Figure 1. Reentrant phase transition in the mixtures of synthetic peptides containing R-rich linear motifs and RNA

(a) and (b) Phase boundary curves for RP₃/polyU and SR₈/polyU mixtures, respectively, as determined by the solution turbidity. [peptide] = 200 μM in both cases. (c) Representative confocal fluorescence microscopy images of RP₃/polyU mixtures that correspond to the three distinct regions of the phase diagram. (d) Projection of RP₃/polyU phase diagram on the two-component concentration plane. The dotted line is the locus of the solution turbidity maxima (C₀). Also highlighted are regime-I, II, and III. The color scale represents measured turbidity values at 350 nm.
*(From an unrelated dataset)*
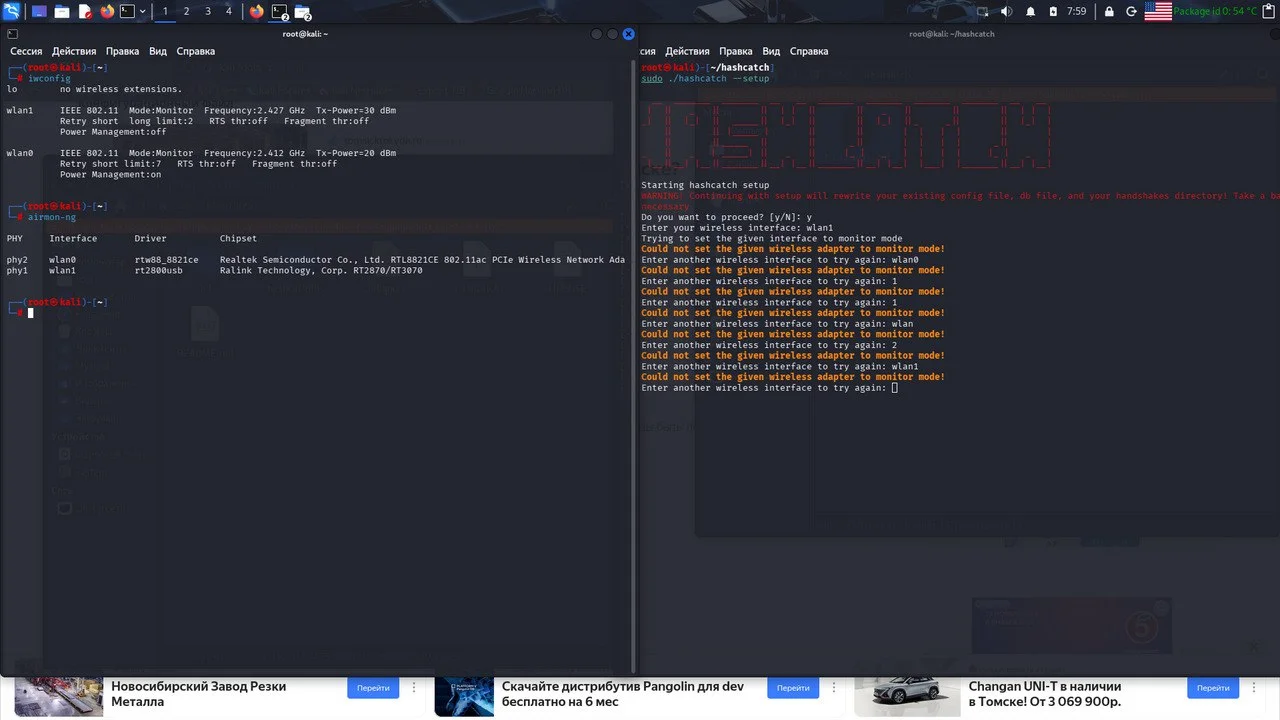Switch to workspace 3

coord(207,12)
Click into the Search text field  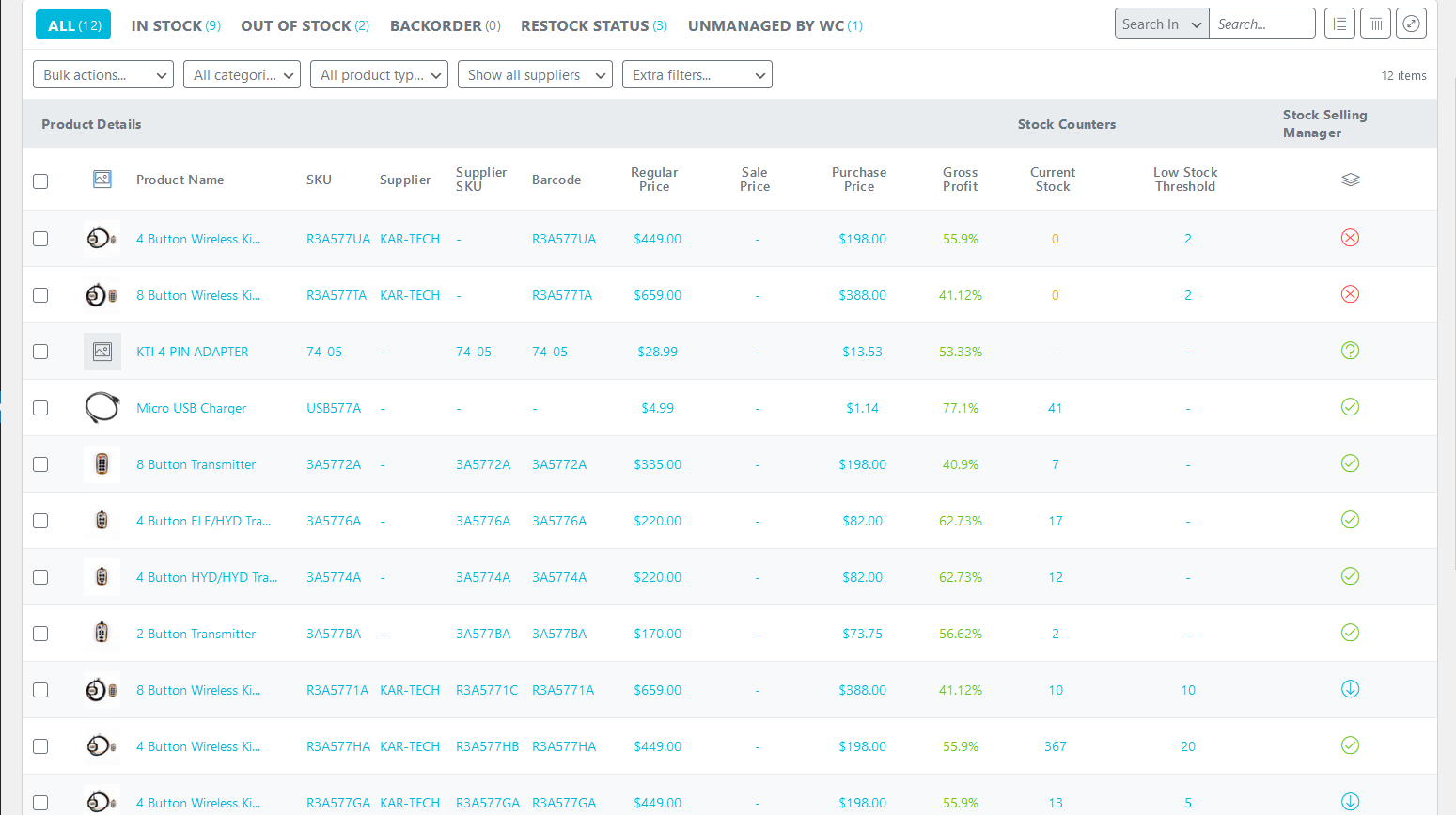coord(1260,24)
The corresponding turbidity plots are shown in Fig. S1a.

Figure 2. Electrostatic interactions and charge inversion drive the reentrant phase behavior of peptide/RNA systems

(a) Solution turbidity plots as a function of increasing [NaCl] (Also see Fig. S5) showing the effects of charge screening on the phase separation of the mixture. (b) Predicted RP₃/polyU phase diagram using a charge inversion model (see SI Note-1). (c) Experimental detection of charge inversion at C₀. Shown here is an overlay of electrophoretic mobility (red) and solution turbidity as a measure of LLPS (blue) ([RP₃] = 200 μM in 10 mM Tris-HCl, pH 7.9 in all datasets).

Figure 3. Dynamic droplet substructure formation during RNA-mediated mixing phase transition of RNP coacervate droplets

(a)–(c) Confocal fluorescence microscopy images at different time-points of RP₃/polyU droplets (1:0.5 wt/wt; 2 mM RP₃) after injection of additional 0.75 equivalents of polyU (wt/wt) into the bulk phase. Images represent formation, fusion, and expulsion of vacuoles within RP₃/polyU droplets. The corresponding video is shown in Movie-4. (d) Surface rendering of a z-stack confocal fluorescence microscopy image showing an internal vacuole within a RP₃/polyU droplet. White lines represent cross-sections of the image within the vacuole (i), at the edge of the vacuole (ii), and above the vacuole (iii). (e) Fluorescence intensity plots at cross sections i, ii, and iii. The white arrows represent the distance axis (length = 14 μm). The corresponding 2D slices are shown to the right.

Figure 4. Formation and dissolution of RP₃/RNA granules by in vitro transcription

(a) Schematic representation of reentrant phase transition in R-rich linear motif (RLM) systems by RNA synthesis in situ. RNA transcription by T7 RNA polymerase in presence of RLMs leads to the formation of phase-separated RLM/RNA droplets, while further increase in [RNA] by transcription leads to a subsequent mixing phase transition and dissolves the RLM/RNA droplets. Experimental data: (b) Confocal fluorescence and DIC microscopy images at different time-points of RP₃/T7 transcription mixture. [RP₃] = 1 mM. (c) Confocal fluorescence microscopy images of RP₃/polyU granules (1:2 wt/wt) at different time-points after incubation with T7 transcription mixture. [RP₃] = 200 μM. Control measurements in both (a) and (b) at the 60 minute time point of the mixture lacking the polymerase looked very similar to the respective images corresponding to time = 0.

Figure 5. Reentrant phase transition and dynamic droplet substructure formation in the FUS/RNA system

(a) and (b) Phase boundary curves for FUS with polyU and U₄₀ RNA, respectively (determined by measuring the solution turbidity). The critical concentrations (C₁ and C₂) and the boundary conditions (C₀) are shown by vertical dotted lines, while three distinct regimes were labeled in the phase diagram. [FUS] = 10 μM in both cases. (c) DIC and confocal fluorescence microscopy images of FUS/polyU droplets (1:0.03 wt/wt) in regime-II. (d) RNA-mediated vacuole formation within FUS/polyU droplets (final $\frac{[\text{RNA}]}{[\text{Peptide}]}=1:0.05$; wt/wt) using confocal fluorescence and DIC microscopy. Also, see Movie-6.